## EXERCISE
Count the lines that contain the string "taskbar" in the records beneath, and respond with the number only.
....................
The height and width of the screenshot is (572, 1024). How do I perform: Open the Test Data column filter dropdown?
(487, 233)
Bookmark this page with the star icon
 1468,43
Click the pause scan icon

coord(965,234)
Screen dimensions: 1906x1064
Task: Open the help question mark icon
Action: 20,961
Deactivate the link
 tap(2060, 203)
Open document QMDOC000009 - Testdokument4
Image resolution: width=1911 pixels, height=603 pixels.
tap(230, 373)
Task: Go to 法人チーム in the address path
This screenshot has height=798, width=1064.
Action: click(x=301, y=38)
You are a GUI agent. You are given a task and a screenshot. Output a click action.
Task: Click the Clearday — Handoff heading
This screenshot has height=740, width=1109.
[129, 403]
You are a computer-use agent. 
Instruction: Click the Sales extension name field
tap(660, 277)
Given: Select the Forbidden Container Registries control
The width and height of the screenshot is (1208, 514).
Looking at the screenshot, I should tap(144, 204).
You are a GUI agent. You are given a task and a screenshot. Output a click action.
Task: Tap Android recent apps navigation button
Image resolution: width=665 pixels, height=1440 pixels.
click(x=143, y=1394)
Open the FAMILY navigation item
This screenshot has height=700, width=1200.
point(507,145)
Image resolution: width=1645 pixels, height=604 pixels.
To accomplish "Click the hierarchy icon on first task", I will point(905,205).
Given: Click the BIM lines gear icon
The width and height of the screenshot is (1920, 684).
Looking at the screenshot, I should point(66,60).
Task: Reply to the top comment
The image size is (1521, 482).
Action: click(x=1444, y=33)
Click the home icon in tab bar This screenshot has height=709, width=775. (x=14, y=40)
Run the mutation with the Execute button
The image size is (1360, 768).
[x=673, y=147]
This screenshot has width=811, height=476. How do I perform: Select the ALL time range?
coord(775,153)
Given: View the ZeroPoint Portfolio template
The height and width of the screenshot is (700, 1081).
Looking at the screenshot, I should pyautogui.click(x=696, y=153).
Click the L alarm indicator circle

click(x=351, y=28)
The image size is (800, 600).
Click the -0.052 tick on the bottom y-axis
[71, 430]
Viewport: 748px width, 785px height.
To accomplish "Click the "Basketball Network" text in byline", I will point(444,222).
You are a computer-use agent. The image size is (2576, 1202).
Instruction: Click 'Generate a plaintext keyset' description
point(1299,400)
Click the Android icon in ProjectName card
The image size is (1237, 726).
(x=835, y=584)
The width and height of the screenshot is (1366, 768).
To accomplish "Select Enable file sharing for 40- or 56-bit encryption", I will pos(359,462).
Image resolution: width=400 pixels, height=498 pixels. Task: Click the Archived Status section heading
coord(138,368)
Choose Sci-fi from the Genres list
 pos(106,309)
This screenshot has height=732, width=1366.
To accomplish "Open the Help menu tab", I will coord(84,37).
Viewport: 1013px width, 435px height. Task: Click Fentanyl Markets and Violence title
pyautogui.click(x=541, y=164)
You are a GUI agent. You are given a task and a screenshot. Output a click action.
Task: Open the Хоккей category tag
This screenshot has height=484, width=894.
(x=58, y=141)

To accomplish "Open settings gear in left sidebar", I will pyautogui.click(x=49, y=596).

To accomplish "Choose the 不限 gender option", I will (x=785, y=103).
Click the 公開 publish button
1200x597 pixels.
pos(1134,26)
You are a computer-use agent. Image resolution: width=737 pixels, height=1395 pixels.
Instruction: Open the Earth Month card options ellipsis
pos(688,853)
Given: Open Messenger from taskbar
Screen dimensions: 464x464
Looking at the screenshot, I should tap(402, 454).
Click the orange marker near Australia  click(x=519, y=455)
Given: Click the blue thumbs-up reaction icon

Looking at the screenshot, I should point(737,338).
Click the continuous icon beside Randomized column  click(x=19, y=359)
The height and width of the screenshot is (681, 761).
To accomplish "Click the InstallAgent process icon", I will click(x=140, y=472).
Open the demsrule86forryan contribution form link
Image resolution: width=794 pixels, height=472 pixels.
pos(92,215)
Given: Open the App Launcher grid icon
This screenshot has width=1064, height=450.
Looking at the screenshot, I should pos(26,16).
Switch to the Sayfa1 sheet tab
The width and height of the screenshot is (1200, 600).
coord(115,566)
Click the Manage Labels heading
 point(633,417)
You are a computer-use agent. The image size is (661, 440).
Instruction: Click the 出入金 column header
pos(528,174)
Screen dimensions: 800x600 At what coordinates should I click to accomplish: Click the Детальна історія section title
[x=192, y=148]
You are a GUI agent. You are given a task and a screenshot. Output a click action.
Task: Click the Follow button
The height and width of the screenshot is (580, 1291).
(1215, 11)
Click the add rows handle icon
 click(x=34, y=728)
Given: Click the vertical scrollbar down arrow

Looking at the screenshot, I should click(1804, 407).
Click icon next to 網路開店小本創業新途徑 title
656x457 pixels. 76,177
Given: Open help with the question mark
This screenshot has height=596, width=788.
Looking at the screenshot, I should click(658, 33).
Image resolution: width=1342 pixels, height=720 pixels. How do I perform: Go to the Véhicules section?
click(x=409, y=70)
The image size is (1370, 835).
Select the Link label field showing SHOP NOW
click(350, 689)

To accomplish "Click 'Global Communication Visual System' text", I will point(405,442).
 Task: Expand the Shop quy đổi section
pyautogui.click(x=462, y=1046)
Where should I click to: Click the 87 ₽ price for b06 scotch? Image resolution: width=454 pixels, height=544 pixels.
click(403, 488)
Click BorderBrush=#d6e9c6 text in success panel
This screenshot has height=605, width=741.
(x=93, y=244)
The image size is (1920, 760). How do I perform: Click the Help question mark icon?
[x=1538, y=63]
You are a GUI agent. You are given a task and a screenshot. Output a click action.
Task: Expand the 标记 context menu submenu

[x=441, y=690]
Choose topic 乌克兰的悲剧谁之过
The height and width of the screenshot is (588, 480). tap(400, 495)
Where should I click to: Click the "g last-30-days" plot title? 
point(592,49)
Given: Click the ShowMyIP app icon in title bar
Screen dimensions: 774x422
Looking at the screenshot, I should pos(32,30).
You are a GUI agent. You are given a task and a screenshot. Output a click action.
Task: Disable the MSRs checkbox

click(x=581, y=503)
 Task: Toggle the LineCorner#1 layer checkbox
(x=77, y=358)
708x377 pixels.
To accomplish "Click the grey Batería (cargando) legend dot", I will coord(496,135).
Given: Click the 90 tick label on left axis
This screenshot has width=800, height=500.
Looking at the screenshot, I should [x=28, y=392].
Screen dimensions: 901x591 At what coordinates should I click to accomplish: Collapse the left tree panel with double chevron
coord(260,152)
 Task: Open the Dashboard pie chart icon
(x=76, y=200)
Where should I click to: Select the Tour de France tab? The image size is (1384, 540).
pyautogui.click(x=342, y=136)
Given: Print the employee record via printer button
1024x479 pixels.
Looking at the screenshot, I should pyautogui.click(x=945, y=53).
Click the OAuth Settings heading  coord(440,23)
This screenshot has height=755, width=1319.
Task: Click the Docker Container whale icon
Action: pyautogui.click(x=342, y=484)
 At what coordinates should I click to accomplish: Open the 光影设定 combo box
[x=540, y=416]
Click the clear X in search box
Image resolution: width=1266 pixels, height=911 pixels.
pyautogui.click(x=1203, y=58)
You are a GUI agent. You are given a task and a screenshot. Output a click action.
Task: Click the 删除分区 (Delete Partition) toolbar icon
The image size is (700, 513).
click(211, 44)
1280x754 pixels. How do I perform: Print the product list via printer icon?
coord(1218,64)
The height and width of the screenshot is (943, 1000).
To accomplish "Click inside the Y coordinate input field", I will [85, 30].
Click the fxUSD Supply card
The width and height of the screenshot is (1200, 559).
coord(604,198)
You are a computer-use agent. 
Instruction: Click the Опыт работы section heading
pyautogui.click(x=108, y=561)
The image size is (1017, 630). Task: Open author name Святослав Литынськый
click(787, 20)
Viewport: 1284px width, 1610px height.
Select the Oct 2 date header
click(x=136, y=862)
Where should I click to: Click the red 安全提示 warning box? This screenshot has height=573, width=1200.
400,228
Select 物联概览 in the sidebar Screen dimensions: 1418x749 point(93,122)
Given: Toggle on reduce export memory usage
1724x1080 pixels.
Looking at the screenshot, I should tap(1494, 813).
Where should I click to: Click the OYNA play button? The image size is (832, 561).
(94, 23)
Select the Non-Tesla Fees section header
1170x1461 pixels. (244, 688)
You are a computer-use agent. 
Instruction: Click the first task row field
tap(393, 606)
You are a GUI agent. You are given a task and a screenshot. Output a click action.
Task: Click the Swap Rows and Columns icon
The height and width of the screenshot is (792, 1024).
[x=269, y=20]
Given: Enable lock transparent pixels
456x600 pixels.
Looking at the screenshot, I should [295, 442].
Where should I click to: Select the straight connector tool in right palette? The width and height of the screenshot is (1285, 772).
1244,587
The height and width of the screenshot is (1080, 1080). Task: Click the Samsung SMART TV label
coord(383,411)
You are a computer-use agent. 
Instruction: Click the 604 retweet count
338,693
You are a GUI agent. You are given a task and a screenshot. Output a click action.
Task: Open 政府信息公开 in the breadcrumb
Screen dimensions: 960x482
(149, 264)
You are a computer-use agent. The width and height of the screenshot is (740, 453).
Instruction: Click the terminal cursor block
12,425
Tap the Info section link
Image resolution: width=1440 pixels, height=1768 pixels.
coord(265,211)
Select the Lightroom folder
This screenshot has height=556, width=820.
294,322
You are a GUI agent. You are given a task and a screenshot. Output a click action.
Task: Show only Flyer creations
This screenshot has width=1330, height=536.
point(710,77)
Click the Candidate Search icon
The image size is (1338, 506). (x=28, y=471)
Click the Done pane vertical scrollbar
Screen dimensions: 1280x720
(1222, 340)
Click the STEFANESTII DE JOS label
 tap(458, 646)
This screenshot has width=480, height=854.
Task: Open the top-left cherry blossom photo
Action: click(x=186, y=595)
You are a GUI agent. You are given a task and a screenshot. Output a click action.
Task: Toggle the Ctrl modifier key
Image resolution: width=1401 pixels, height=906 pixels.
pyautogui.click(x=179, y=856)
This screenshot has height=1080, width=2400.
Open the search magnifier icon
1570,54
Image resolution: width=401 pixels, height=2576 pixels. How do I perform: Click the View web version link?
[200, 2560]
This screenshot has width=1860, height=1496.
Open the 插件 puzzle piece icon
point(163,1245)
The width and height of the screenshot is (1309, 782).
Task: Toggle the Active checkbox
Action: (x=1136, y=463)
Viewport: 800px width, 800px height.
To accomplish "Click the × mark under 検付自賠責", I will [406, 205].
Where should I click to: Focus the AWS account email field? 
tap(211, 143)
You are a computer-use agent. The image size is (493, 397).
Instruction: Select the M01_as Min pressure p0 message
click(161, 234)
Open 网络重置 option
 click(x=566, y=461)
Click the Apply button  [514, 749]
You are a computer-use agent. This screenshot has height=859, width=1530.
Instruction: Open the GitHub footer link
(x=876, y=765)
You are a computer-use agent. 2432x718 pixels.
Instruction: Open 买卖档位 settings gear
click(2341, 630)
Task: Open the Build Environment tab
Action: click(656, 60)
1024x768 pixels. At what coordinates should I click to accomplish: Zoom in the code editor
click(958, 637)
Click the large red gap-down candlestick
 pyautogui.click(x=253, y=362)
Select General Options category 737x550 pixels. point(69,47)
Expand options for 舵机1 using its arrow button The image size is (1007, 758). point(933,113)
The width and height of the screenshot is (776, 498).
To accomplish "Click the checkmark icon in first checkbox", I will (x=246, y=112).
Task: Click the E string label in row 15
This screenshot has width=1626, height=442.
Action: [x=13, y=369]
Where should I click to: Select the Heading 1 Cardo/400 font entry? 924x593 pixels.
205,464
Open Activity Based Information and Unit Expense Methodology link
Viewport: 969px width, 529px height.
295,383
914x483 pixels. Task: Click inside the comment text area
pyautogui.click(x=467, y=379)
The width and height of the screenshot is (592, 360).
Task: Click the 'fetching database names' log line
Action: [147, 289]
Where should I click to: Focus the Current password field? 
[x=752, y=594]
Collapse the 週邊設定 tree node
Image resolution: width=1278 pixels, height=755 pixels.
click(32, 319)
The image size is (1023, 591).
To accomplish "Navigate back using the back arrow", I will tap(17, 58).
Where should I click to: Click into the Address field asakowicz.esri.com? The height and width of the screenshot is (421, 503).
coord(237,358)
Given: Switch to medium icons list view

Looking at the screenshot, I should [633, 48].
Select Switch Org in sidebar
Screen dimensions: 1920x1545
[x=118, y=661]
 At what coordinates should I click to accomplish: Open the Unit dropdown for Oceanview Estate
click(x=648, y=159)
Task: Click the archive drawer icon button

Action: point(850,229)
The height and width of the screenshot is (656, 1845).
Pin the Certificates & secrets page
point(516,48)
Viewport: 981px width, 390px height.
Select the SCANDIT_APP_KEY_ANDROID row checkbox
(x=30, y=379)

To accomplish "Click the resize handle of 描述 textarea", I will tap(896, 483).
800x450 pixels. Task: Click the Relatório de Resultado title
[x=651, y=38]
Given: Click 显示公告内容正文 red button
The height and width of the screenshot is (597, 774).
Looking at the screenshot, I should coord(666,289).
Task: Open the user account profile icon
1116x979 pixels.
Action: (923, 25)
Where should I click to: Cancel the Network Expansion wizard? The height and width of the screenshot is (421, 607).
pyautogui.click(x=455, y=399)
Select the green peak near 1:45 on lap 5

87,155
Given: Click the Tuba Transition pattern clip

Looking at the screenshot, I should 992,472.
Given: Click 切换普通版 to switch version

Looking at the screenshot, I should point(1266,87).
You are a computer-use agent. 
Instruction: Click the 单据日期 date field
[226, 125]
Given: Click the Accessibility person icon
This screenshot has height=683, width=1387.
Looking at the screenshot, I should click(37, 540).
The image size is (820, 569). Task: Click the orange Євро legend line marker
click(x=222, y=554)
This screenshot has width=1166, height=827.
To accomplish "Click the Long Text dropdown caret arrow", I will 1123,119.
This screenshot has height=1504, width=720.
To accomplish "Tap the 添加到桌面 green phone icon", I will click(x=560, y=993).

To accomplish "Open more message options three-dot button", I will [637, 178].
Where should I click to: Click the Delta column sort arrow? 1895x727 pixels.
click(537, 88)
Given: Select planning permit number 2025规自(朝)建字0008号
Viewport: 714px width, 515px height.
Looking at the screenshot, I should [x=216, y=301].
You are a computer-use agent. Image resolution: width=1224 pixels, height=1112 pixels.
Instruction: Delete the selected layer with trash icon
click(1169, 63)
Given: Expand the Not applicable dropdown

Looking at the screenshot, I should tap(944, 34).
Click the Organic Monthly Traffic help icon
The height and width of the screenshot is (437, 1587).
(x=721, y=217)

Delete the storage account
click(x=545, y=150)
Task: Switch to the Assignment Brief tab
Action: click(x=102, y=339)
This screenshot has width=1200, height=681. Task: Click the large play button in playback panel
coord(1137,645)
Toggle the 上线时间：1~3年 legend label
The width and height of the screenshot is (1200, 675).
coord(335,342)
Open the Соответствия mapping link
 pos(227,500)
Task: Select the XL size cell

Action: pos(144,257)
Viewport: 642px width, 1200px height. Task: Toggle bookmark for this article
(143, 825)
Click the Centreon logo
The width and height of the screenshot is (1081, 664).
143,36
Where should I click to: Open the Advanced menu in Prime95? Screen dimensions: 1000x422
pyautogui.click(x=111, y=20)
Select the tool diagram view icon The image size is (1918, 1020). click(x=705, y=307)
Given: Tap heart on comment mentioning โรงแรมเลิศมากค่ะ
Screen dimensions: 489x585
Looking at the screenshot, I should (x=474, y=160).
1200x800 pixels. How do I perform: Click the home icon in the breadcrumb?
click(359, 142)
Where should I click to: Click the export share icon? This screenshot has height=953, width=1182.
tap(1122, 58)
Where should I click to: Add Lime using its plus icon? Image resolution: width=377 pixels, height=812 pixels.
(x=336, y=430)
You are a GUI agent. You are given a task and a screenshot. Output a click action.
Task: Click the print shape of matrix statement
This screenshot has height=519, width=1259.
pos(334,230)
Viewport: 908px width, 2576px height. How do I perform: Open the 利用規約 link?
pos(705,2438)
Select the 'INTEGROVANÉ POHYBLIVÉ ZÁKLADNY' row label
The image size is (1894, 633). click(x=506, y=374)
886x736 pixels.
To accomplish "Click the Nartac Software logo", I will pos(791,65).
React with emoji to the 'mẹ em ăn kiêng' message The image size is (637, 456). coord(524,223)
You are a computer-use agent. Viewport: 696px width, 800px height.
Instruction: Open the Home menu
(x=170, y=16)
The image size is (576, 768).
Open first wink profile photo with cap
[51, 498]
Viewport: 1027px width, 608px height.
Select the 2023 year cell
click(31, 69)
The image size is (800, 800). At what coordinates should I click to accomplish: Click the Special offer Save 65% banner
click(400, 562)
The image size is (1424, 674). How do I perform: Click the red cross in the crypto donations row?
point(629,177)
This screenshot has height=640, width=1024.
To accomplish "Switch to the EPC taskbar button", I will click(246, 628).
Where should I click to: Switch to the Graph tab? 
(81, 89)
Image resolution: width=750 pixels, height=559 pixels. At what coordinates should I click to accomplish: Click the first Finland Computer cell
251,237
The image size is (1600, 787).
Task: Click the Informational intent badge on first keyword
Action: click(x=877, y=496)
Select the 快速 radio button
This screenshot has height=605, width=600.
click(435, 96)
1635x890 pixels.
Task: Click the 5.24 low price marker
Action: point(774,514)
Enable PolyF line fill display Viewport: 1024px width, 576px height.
....................
## RESPONSE AREA
2